Wish is often accompanied by an aspiration for something as in the expression ‘wish for happiness’. Thus the word ‘wish’ is often followed by the preposition ‘for’. The word ‘wish’ is sometimes followed by ‘that’ which can at times be omitted as well. Observe the sentences given below:
1. I wish I could dance.
2. I wished that I was with him.
In the first sentence the word you will find that the demonstrative pronoun ‘that’ is not used whereas it is very much used in the second sentence.
The word ‘wish’ is used sometimes to suggest a demand or a want as in the sentence ‘I wish to go there’. In the sentence the word ‘wish’ is used to suggest a want.
The word ‘desire’ is used in the sense of ‘an unsatisfied longing or craving’ as in the expression ‘desire for wealth’. The word ‘desire’ in the expression gives the sense of ‘craving or longing for wealth’.
One of the main differences between the words ‘wish’ and ‘desire’ is that the quality of ‘craving’ is not found in ‘wish’ whereas the word ‘desire’ is always accompanied by the quality of ‘craving’ in its sense.

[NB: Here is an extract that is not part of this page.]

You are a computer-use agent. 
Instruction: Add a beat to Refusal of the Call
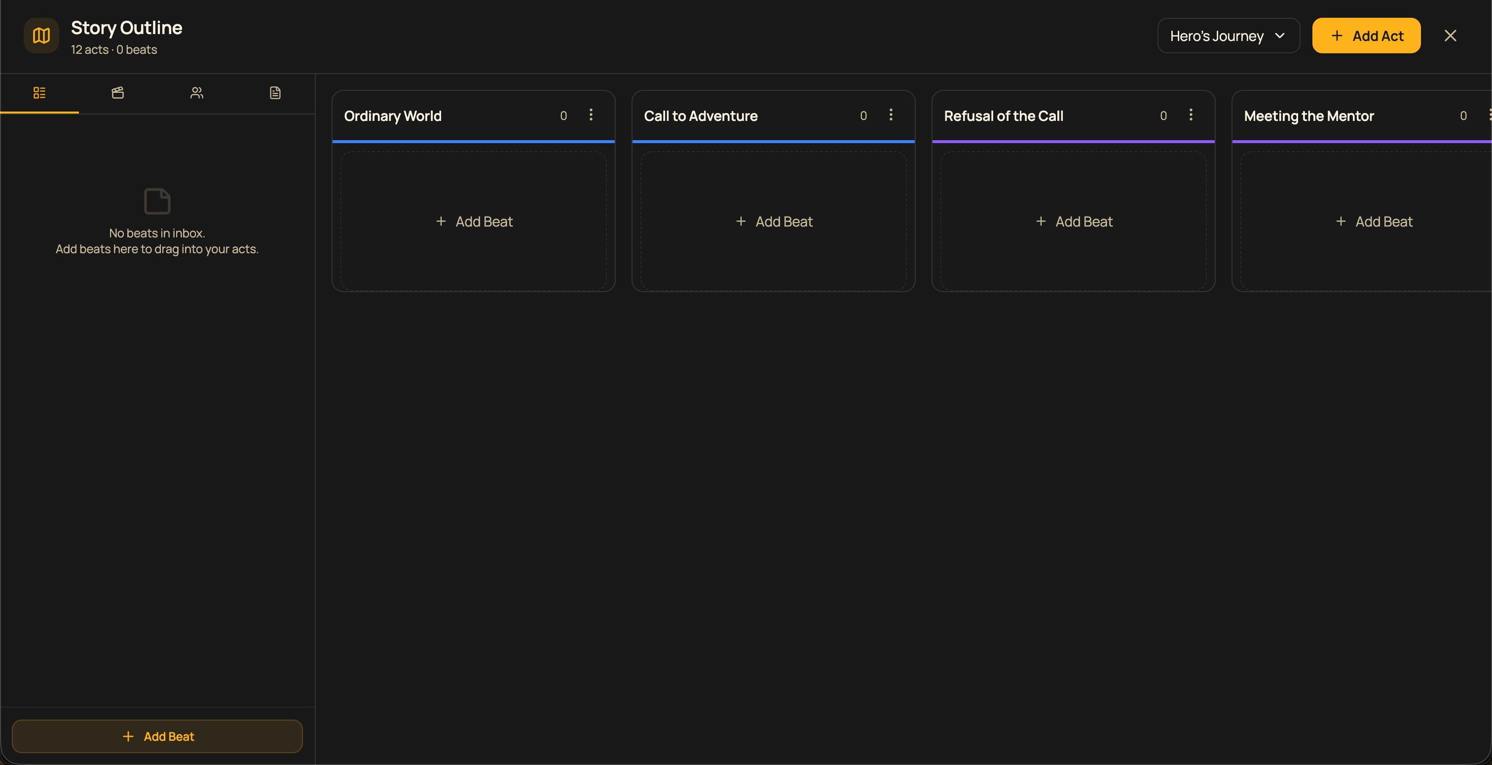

A desire is often expressed. Observe the sentence ‘he expressed to marry her’. The word ‘desire’ is often followed by the preposition ‘to’ or ‘that’ as in the sentences
1. I have a desire to live in France.
2. You would desire that he is alive.
It is interesting to note that the Buddhists viewed desire as the root cause for all evil in this world. The two words should be used with care and purpose.